Cilacap, Nuansarealitanews.com – Direktur PT Nayaka Kalyan, Hasan Sudrajat, resmi mengadukan sejumlah akun bodong di TikTok dan Facebook ke Polda Jawa Tengah atas dugaan pencemaran nama baik melalui penyebaran berita bohong (hoaks).
Isu negatif yang viral tersebut sempat membuat perusahaan merugi karena memicu keraguan di kalangan calon pendaftar.
Dalam klarifikasinya, pak Hasan juga menegaskan bahwa putranya, Baresi karna Putra, hanya berstatus sebagai karyawan biasa, bukan pemilik perusahaan.

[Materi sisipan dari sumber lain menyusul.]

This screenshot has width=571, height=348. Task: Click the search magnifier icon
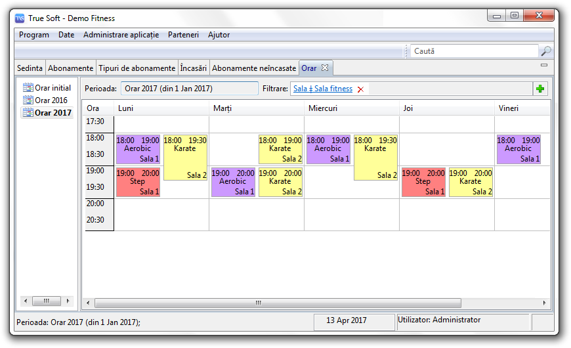545,51
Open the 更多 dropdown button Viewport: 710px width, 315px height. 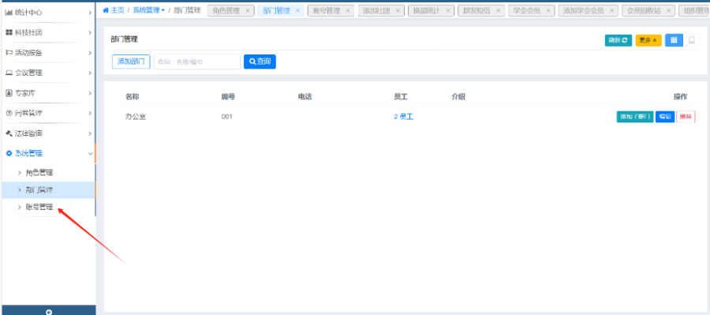pos(648,40)
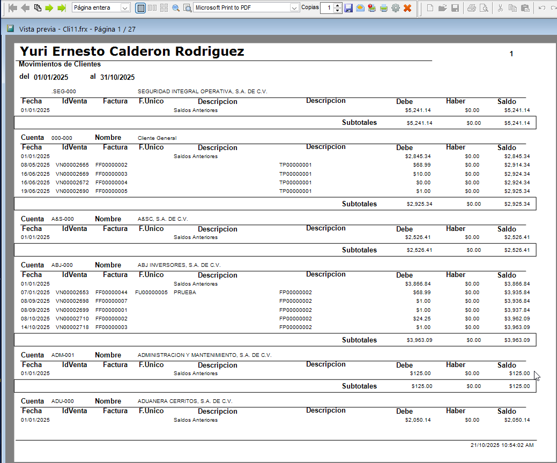Open the Microsoft Print to PDF printer dropdown

point(294,8)
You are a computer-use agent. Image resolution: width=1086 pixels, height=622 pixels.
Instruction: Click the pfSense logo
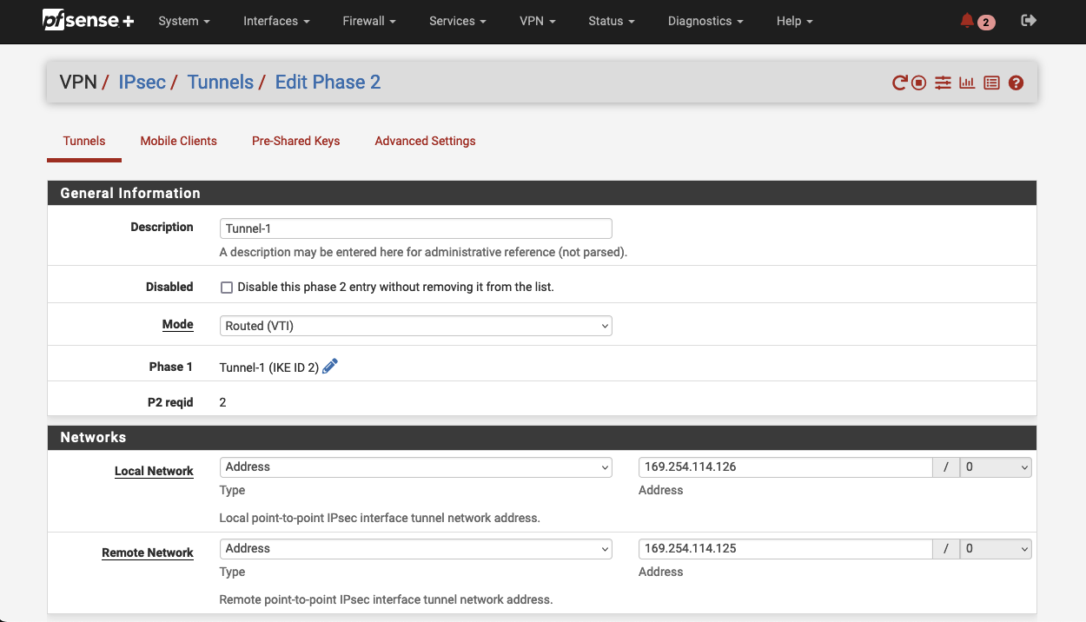coord(87,21)
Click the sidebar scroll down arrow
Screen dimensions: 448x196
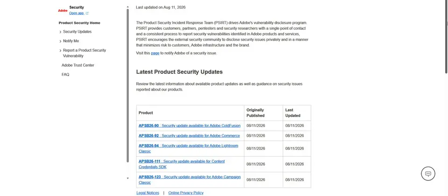(x=128, y=178)
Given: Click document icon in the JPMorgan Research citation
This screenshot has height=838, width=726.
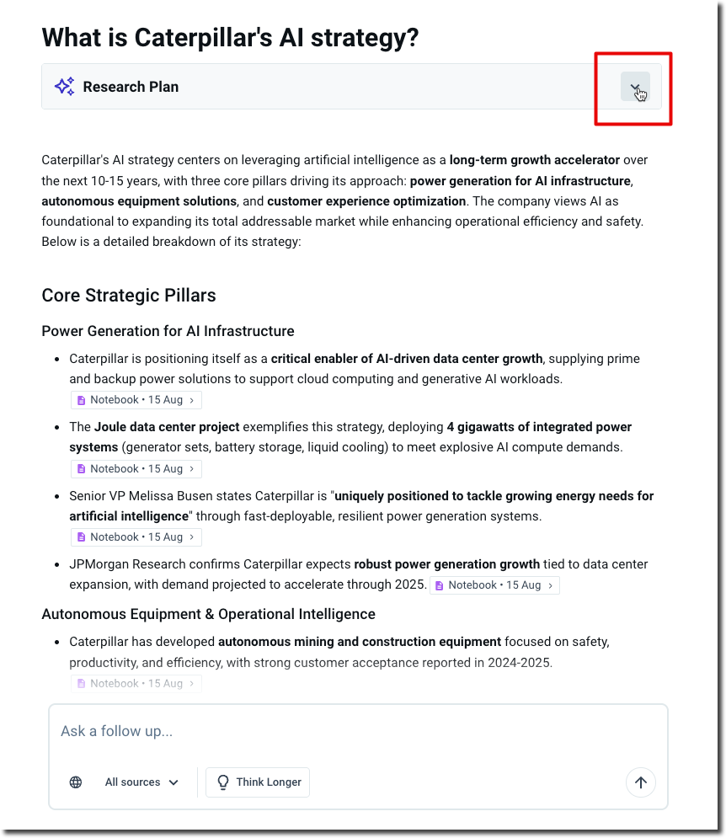Looking at the screenshot, I should pyautogui.click(x=440, y=585).
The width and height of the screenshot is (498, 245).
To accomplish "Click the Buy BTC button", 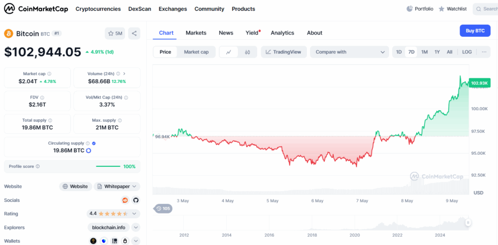I will pos(475,31).
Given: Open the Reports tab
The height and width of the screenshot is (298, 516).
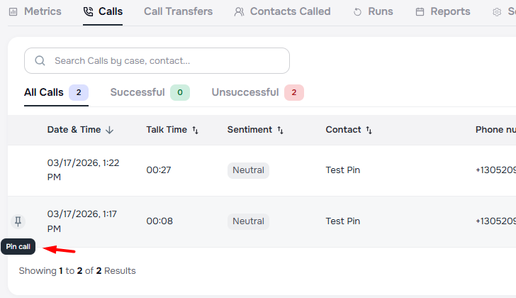Looking at the screenshot, I should 443,11.
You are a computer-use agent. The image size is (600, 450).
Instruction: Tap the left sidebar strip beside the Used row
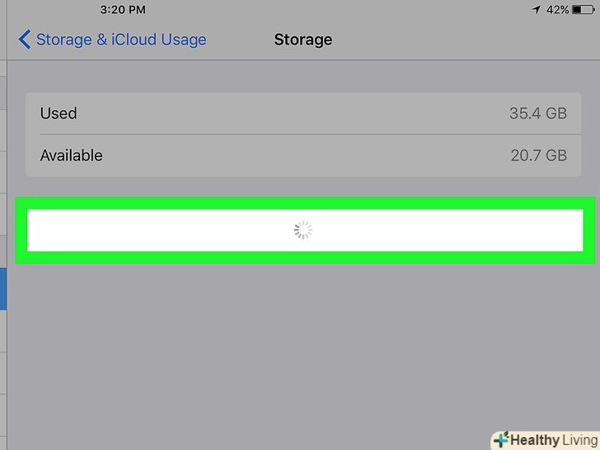pyautogui.click(x=3, y=113)
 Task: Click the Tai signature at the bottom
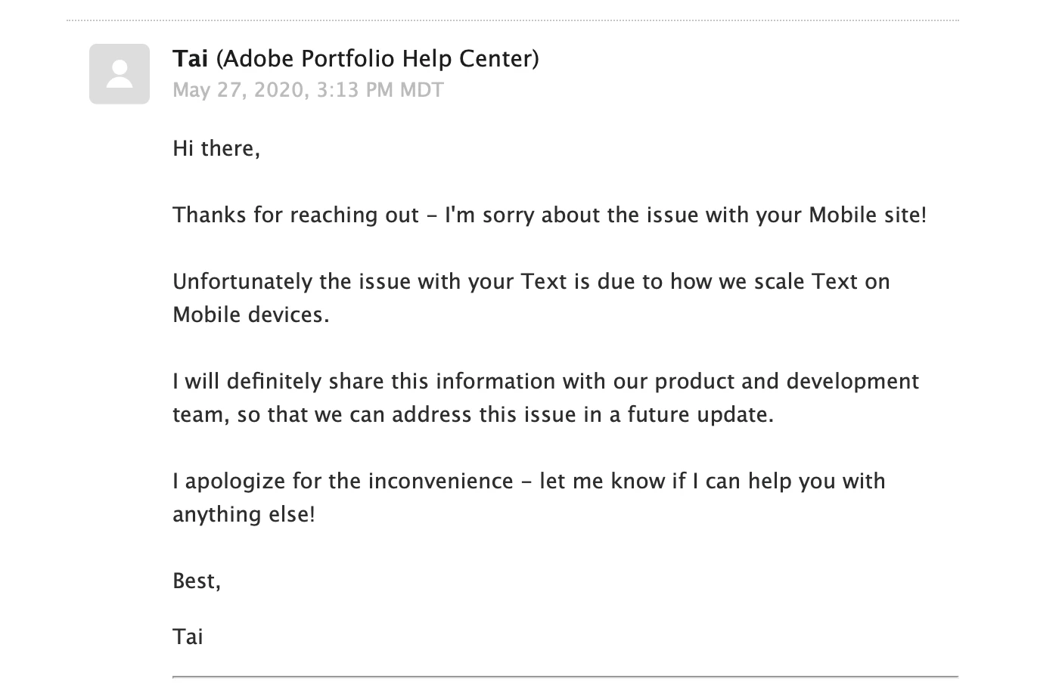pos(188,637)
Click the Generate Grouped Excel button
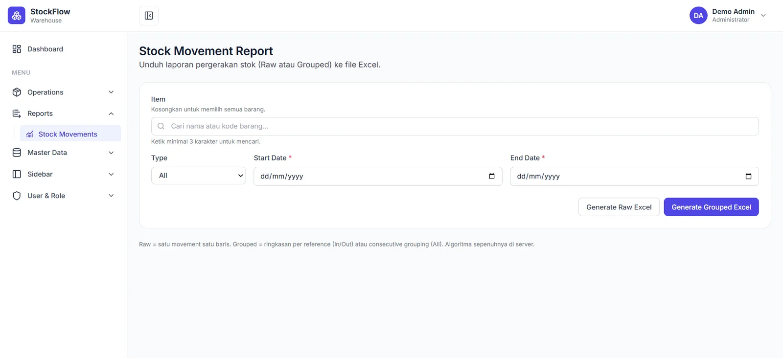This screenshot has width=783, height=358. (711, 207)
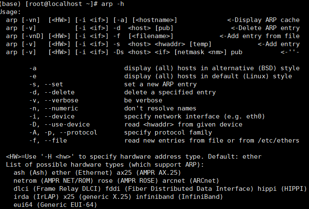Click 'hippi (HIPPI)' hardware type
Screen dimensions: 309x209
pyautogui.click(x=282, y=189)
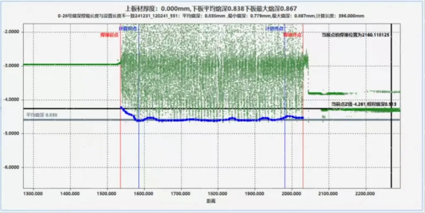Image resolution: width=425 pixels, height=213 pixels.
Task: Select the blue 计算终点 marker label
Action: tap(275, 29)
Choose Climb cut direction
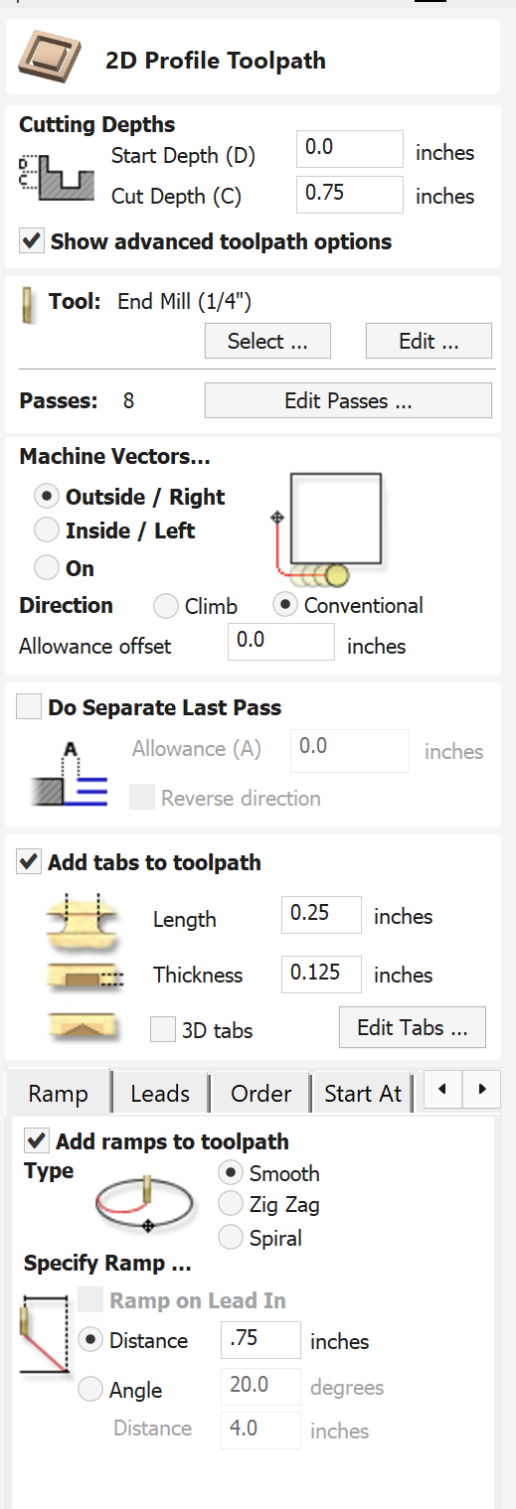This screenshot has height=1509, width=516. click(x=166, y=605)
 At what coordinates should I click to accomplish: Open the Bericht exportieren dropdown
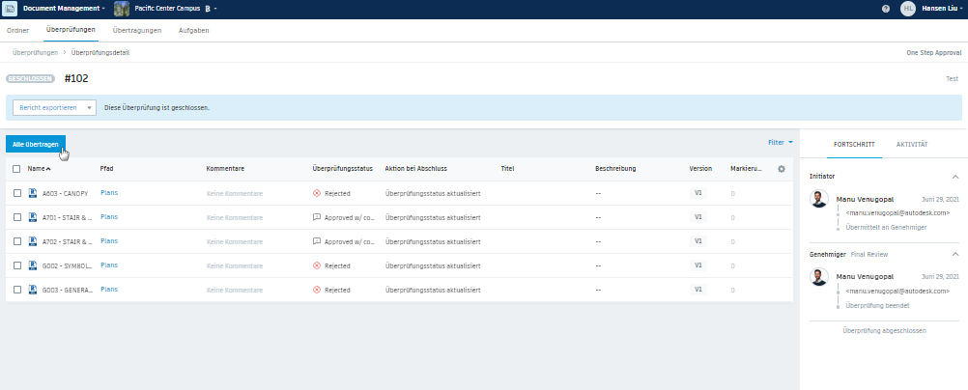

Saat ini, pihak kepolisian akan segera memeriksa dua orang saksi dari pihak manajemen untuk memproses Laporan Polisi (LP) resmi demi menyeret para pelaku ke pengadilan.
Di sisi lain, kondisi riil di dalam asrama justru berbanding terbalik dengan isu yang beredar.
Para calon Pekerja Migran Indonesia (PMI) di Balai Latihan Kerja (BLK) PT Nayaka Kalyan, seperti Yuni Fitriani dan Sefti Elpistania asal Cilacap, serta Erni asal Banyumas, bersaksi bahwa fasilitas asrama sangat layak dan nyaman.
Mereka mendapatkan makan tiga kali sehari, kamar yang bersih, serta jadwal pelatihan yang teratur.
Menurut instruktur bahasa, Rohaniah, para calon PMI dibekali pelatihan bahasa intensif, tata boga, hingga keterampilan khusus (caregiver/babysitter) untuk membentuk etika kerja yang siap pakai.
Proses pencarian majikan (job) di perusahaan ini juga tergolong cepat, di mana sebagian besar calon pekerja sudah siap diberangkatkan ke negara tujuan seperti Taiwan, Hong Kong, dan Malaysia dalam kurun waktu 2 hingga 3 bulan saja.